Microsoft’s mission is to empower every person and every organization on the planet to achieve more. As employees we come together with a growth mindset, innovate to empower others, and collaborate to realize our shared goals. Each day we build on our values of respect, integrity, and accountability to create a culture of inclusion where everyone can thrive at work and beyond.
Qualifications
Required/Minimum Qualifications:
- Bachelor's Degree in Computer Science or related technical field AND 4+ years technical engineering experience with coding in languages including, but not limited to, C, C++, C#, Java, JavaScript, or Python
- OR equivalent experience.
- 3+ years of experience developing tools or software systems for distributed computing environments (e.g., HPC, AI/ML clusters, or cloud-scale platforms).
- 1+ years of familiarity with network performance tuning, telemetry, and observability tools in high-throughput, low-latency environments.
- 1+ years of exposure to network virtualization, software-defined networking (SDN), or fabric orchestration solutions.
Other Requirements:
- Ability to meet Microsoft, customer and/or government security screening requirements are required for this role.

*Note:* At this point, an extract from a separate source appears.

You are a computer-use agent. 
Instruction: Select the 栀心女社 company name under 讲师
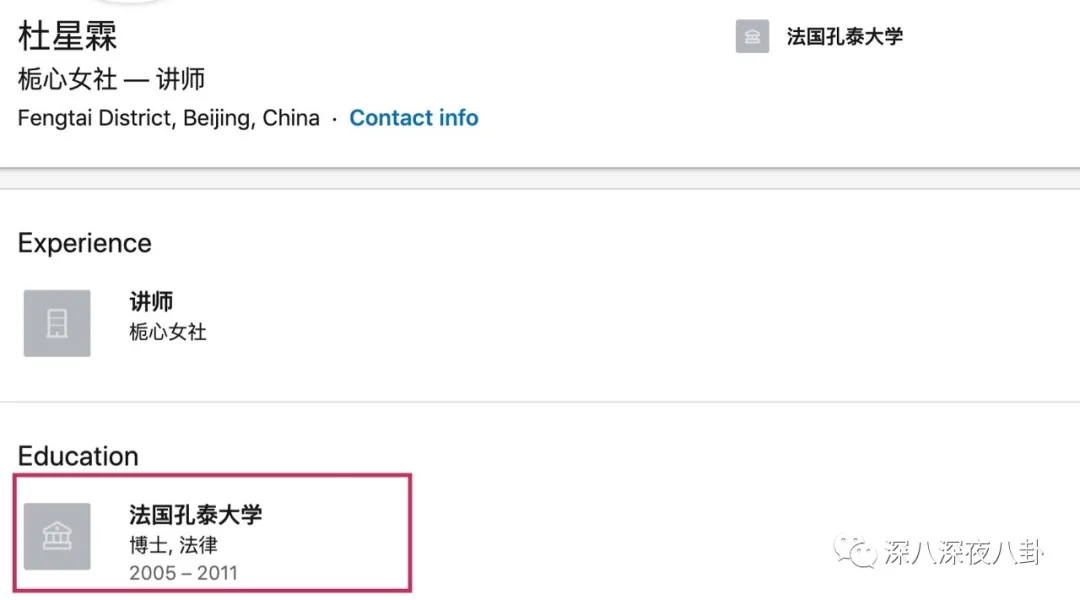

These requirements include, but are not limited to the following specialized security screenings:
- Microsoft Cloud Background Check: This position will be required to pass the Microsoft Cloud Background Check upon hire/transfer and every two years thereafter.
Additional or Preferred Qualification:
- Bachelor's Degree in Computer Science
- OR related technical field AND 8+ years technical engineering experience with coding in languages including, but not limited to, C, C++, C#, Java, JavaScript, OR Python
- OR Master's Degree in Computer Science or related technical field AND 6+ years technical engineering experience with coding in languages including, but not limited to, C, C++, C#, Java, JavaScript, or Python
- OR equivalent experience.
- Hands-on experience with networking technologies in AI-specific hardware (e.g., InfiniBand, ROCE, NVLink).
- Familiarity with AI accelerators such as GPUs (NVIDIA, AMD) or TPUs, and how they interact with networking infrastructure.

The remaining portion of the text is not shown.